Lo primero que vi al asomarme al Támesis, esa domesticada y tranquila imitación de un río, fue un pequeño grupo de rascacielos aglutinados contra la orilla. No era una ubicación casual, pensé entonces, parecían un grupo de marines que hubiesen desembarcado con la única misión de devorar los últimos restos de la historia.

Ahí estaban los rascacielos en esa primera fotografía. Presentando orgullosos las armas y mostrando con necio orgullo sus grúas, sus presencias amenazadoras y los socavones en el suelo que serían el germen de nuevas construcciones. Un avance que parecía imparable sobre los restos de edificios centenarios que serían sacrificados en el altar del Dios pagano de la modernidad que todo lo quiere más alto, más brillante, más rápido.

Mi segunda aproximación a esa orilla ocurrió al atardecer. Un ocaso azulado y sereno coronado por un viento que había barrido las nubes y traía de vuelta el olor a salitre de un mar no muy lejano. Me fije entonces en el otro lado de la foto, donde la catedral de San Pablo no parecía muy impresionada ni por las grúas ni por el avance de los rascacielos.

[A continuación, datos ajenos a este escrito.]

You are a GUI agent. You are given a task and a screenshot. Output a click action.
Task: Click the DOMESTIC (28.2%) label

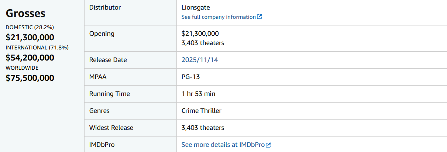[30, 27]
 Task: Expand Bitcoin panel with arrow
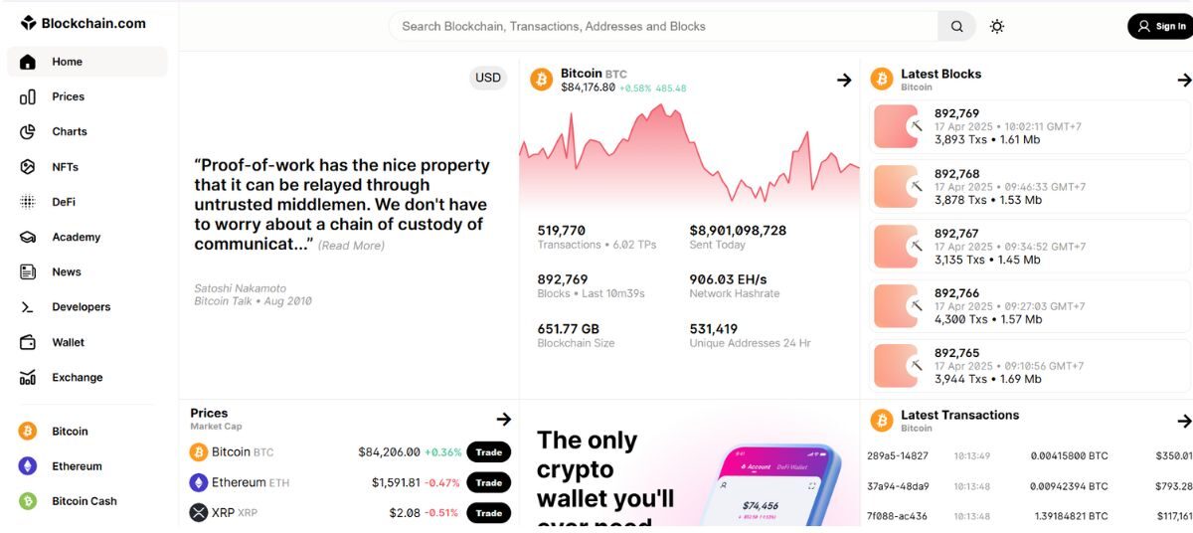(844, 80)
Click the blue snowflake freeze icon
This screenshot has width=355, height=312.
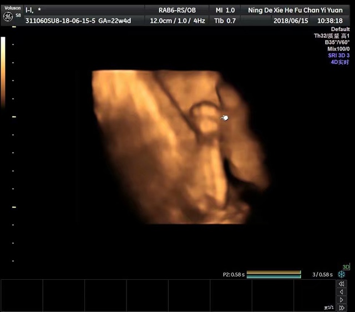coord(342,275)
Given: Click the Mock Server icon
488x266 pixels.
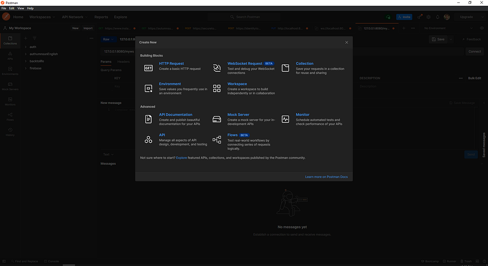Looking at the screenshot, I should (217, 119).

Entonces comprendí mi error: San Pablo no estaba asustada, en realidad encabezaba la resistencia contra los rascacielos con una especie de somnolencia retadora. Esos edificios modernos, ante la silenciosa presencia de la catedral, parecían ahora un puñado de pingüinos asustados y sin un lugar donde esconderse.

Llevo aquí trescientos años, parecía gritar la cúpula de San Pablo a las torres de cristal de los rascacielos, y aquí estaré dentro de otros trescientos. Pero de vosotros, pobres necios, ¿quién se acordará de vosotros en cien años?